Sound: After releasing their sixth album Icky Thump back in 2007, the White Stripes ventured out to an area that had surprisingly been missed over the course of their touring career: the massive expanse of Canada. But in the midst of covering each province/territory, Jack and Meg White approached that tour with an unusual twist. Along with the traditional concerts, the duo would show up everywhere from a bus to a bowling alley to an Indian Legion Facility. Filmmaker Emmett Malloy was on hand to chronicle the experience for the documentary Under Great White Northern Lights, which not only provides a closer look at the Canadian tour, but it also sheds light on the idiosyncratic dynamic between Meg and Jack.
The 93-minute film includes clips from 19 songs highlighting the styles that the White Stripes have explored over the past decade, whether it is the blues (Let's Shake Hands, Apple Blossom, Catch Hell Blues) or forward-thinking rock (Blue Orchid, Icky Thump). While it's always interesting to catch a glimpse of Jack getting lost in the moment during a concert, Under Great White Northern Lights reveals a more personal side to the singer/guitarist's performance with tracks like Lord Send Me An Angel. That particular song is performed at an Inuit elders' home, and it's easily one of the most heartfelt scenes in the entire film. There is always slightly an element of Jack as the mysterious rocker, even during the interviews, but it's when he is surrounded by an appreciative Inuit audience that he becomes approachable and down-to-earth.
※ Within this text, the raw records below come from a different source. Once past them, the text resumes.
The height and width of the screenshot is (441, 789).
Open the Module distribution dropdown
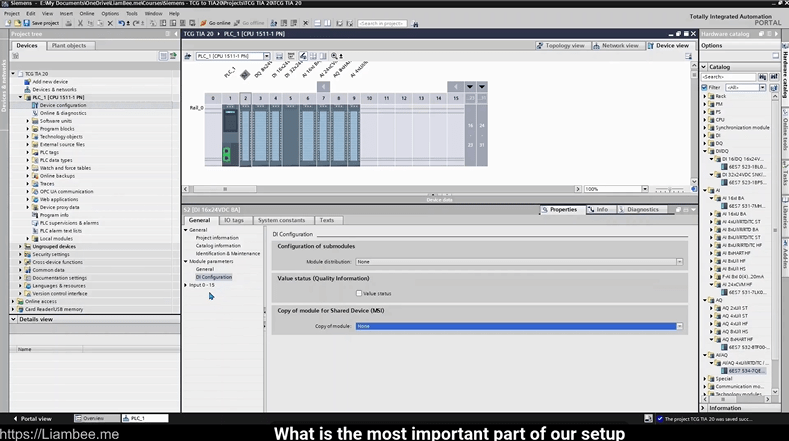tap(679, 261)
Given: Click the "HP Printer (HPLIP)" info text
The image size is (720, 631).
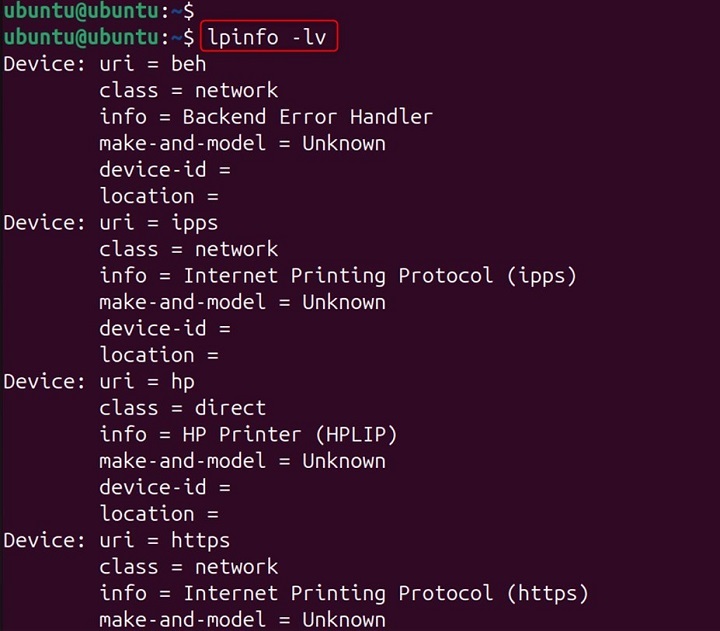Looking at the screenshot, I should [x=290, y=434].
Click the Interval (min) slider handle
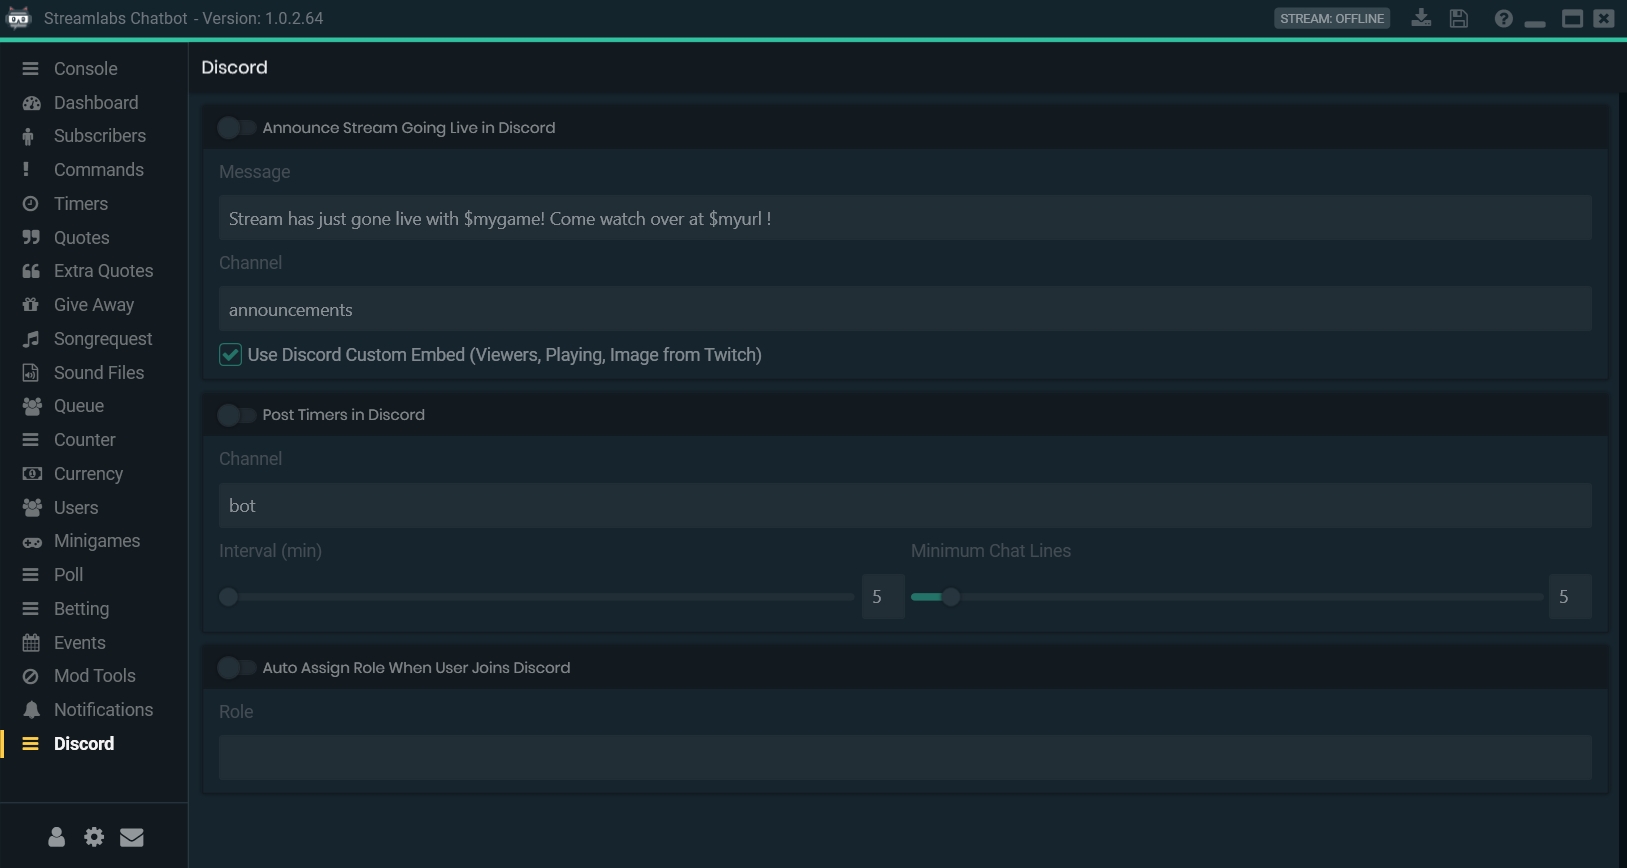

For all of us who have been intrigued by the Jack-Meg relationship, the picture becomes slightly clearer after viewing Under Great White Northern Lights. The topic of Meg's quietness is broached even the rumor that Jack won't let her talk in interviews. After seeing the film, it becomes pretty evident that Meg hates to talk at any given time. When she finally does, Malloy often uses subtitles to translate Meg's hushed conversation. Another buzz subject discussed is the importance of image within the White Stripes, and Jack's answer is candid and insightful although you can tell he's annoyed that some publications are so quick to paint his band into a corner.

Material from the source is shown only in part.